Newfoundland lawyer and politician (1819–1885)

John Hayward (c. 1819 – March 13, 1885) was a lawyer, judge and politician in Newfoundland. He served in the Newfoundland House of Assembly from 1852 to 1868.

== Early life and migration to the United States ==

Hayward was born and educated in Harbour Grace. He studied law with George Henry Emerson and was called to the Newfoundland bar in 1841. He served as chief clerk and registrar for the northern circuit court and as sub-collector of customs at Harbour Grace.

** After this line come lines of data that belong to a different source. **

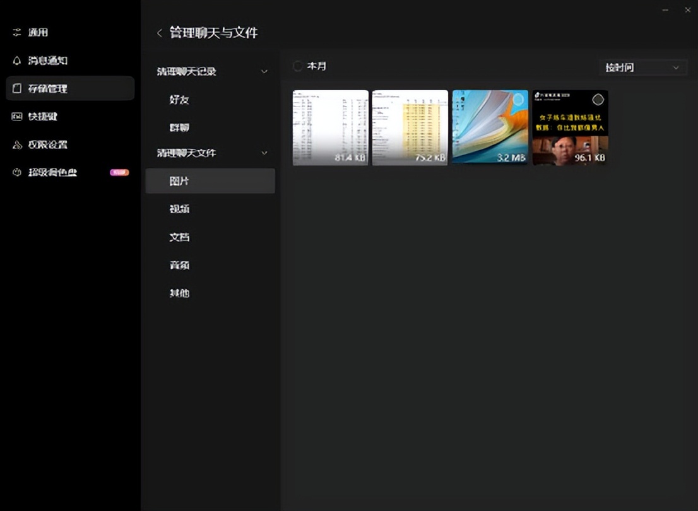Image resolution: width=698 pixels, height=511 pixels.
Task: Click the bell icon beside 消息通知
Action: pyautogui.click(x=17, y=61)
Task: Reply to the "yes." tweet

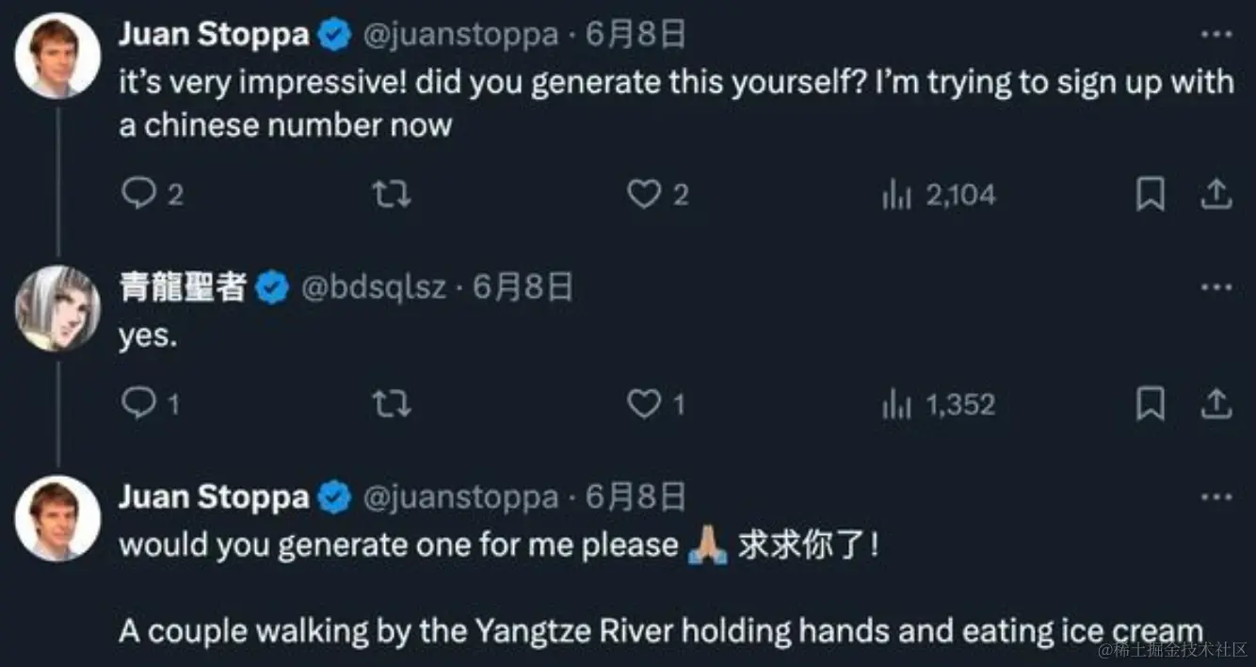Action: (139, 404)
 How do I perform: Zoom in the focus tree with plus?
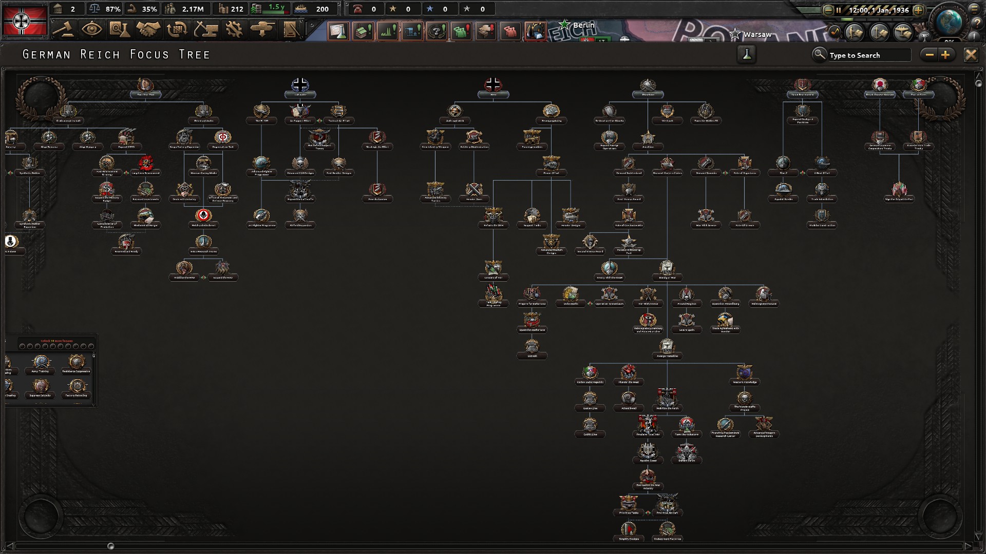[945, 55]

In 1849, John and his young family headed for Washington County, Wisconsin. They traveled during a week and a half. They took a boat from Newfoundland to New York City, then up the canals to Albany, New York, another boat to Buffalo, New York. They traveled to Wisconsin by wagon and bought a farm and had land cleared. After a few months, in a letter to his father-in-law, he seems full of optimism. In spite of that, he was back in Harbour Grace at the end of 1850, and was sub-collector of Customs in 1851.

== Politics ==

Hayward was elected to the assembly for Conception Bay in 1852 and for Harbour Grace in 1855 and again in 1859. He served as Solicitor General in the provincial cabinet until 1861. The results of the 1861 election in Harbour Grace were set aside due to violence at the polls; Hayward was re-elected in a by-election held later that year. He was elected again in 1865 and was named Solicitor General again. Hayward was opposed to the union with Canada proposed in 1868. He retired from politics in August of that year and was named an assistant justice in the Supreme Court of Newfoundland. Hayward retired from the bench due to illness in 1884 and died the following year.